Large corporations turning to a few 'mega-agencies' Recession accelerates movement to large, national travel agencies.

Business travel

April 22, 1991|By Tom Belden | Tom Belden,Knight-Ridder

In the same way the U.S. airline industry is being whittled down to just a half-dozen major carriers and a few good-size regional players, the travel-agency business also is changing.

Most vacation planning and a lot of business travel for small and medium-size companies is done by thousands of mom-and-pop travel agencies staffed by half a dozen or fewer employees.

But increasingly, major corporations are turning to a handful of big agencies, at which they are consolidating all travel management.

"Mega-agencies" -- such as American Express Co., Rosenbluth Travel, the Carlson Travel Network, IVI Travel, Maritz Travel, Lifeco Inc. and Thomas Cook Travel -- have been growing steadily for years.

Now, according to an annual study completed in March by Corporate Travel magazine, the recession has accelerated a movement among the 100 largest U.S. companies to find one or two big agencies to book travel business worth millions of dollars annually.
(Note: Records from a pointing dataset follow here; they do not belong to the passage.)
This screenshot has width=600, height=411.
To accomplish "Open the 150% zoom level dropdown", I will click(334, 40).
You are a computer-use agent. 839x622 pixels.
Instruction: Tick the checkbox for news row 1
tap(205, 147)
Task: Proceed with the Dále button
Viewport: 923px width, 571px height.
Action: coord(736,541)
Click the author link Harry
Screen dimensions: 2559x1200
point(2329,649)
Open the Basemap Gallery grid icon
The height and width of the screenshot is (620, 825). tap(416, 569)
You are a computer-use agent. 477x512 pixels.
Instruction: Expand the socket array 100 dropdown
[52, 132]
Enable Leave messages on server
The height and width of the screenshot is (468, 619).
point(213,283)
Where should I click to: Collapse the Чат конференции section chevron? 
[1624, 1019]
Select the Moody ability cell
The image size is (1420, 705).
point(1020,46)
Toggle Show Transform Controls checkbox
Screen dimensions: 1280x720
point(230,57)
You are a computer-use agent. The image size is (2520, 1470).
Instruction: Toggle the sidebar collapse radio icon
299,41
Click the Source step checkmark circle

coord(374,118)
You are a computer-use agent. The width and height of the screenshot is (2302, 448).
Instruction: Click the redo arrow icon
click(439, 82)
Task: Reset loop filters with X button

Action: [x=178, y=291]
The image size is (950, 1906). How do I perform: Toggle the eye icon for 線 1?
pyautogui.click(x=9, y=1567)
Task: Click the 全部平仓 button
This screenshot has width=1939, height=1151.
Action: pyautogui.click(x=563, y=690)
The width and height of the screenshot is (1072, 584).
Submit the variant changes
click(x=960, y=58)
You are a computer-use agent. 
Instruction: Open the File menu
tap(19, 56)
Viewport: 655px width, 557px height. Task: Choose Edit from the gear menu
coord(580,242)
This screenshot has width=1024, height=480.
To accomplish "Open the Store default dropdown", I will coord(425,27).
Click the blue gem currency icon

Of the Fortune 100 companies, 30.5 percent use American Express, 12 percent use Carlson, 8 percent use Rosenbluth, 7 percent use IVI, and 6 percent use Maritz. Lifeco and Thomas Cook each have 5 percent of that trade; USTS has 3 percent, and Wagon-Lits has 1.5 percent.

Local agencies, however, are not to be dismissed: They still have percent of the market among the nation's 100 largest corporations.

The big companies increasingly are looking for the kinds of services the mega-agencies say they can provide: more discounts on air fares and hotels through volume purchasing; better reports to management on travel costs, and the ability to put together complex itineraries.

"The recession certainly accelerated the move toward agency consolidation, but this is a trend that's been building for a while and is expected to last," said Laurie Berger, editor in chief of Corporate Travel.

Almost all the companies surveyed for the study had recently changed their travel management, Berger added.

The changes included striking new contracts with service suppliers, such as rental-car companies; restructuring internal travel departments or policies, and consolidating travel services with one agency.

For instance, one major corporation had been using 400 local travel agencies but now uses two mega-agencies.

And some companies eschew the big agencies and sometimes don'twant travel-service companies involved much in planning.

Corporate Travel also unearthed some facts about how much the major companies spent on travel last year, about whose spending increased or decreased, and about how the companies decided whether to consolidate their spending at one agency.

The downsizing of Campbell Soup Co., for instance, reduced its work force by 11,000 worldwide. The company spent about $7 million on air travel last year, a 30 percent cut from 1989, the magazine reported.

Campbell considered consolidating its travel management in one agency but, after encountering resistance from departments, continues to use 10 agencies, the magazine said.

The magazine's study revealed that with business booming last year for Shell Oil, of Houston, its travel and entertainment spending went up 17 percent, to $60 million, including $34 for air fares.

North American Philips, of New York, "frustrated by incomplete travelers -expeense data and hoping to contain cost ... abruptly consolidated travel operations last year with Rosenbluth Travel," Corporate Travel said.

Rosenbluth operates reservations facilities just for Philips, both in its plants and offices and in nearby locations.

By early April, business travelers and managers of corporate-travel departments had regained much of the confidence in travel security that they lost during the Persian Gulf war, another major study shows.

In surveys sponsored by the Boeing Co. and conducted by the Wirthlin Group, a Washington marketing-research firm, 1,000 frequent business travelers were queried in five U.S. airports. Quizzed separately were 66 corporate travel managers for Fortune 500 companies. The travelers took an average of 19 trips last year.

The travelers said that on a scale of 1 to 10, their confidence in airtravel was at the 8.3 level, compared with 7.6 just a month or two earlier.

Among the managers, 92 percent said their corporate travel policies were functioning normally. Of the companies surveyed, about half had restricted travel during the war.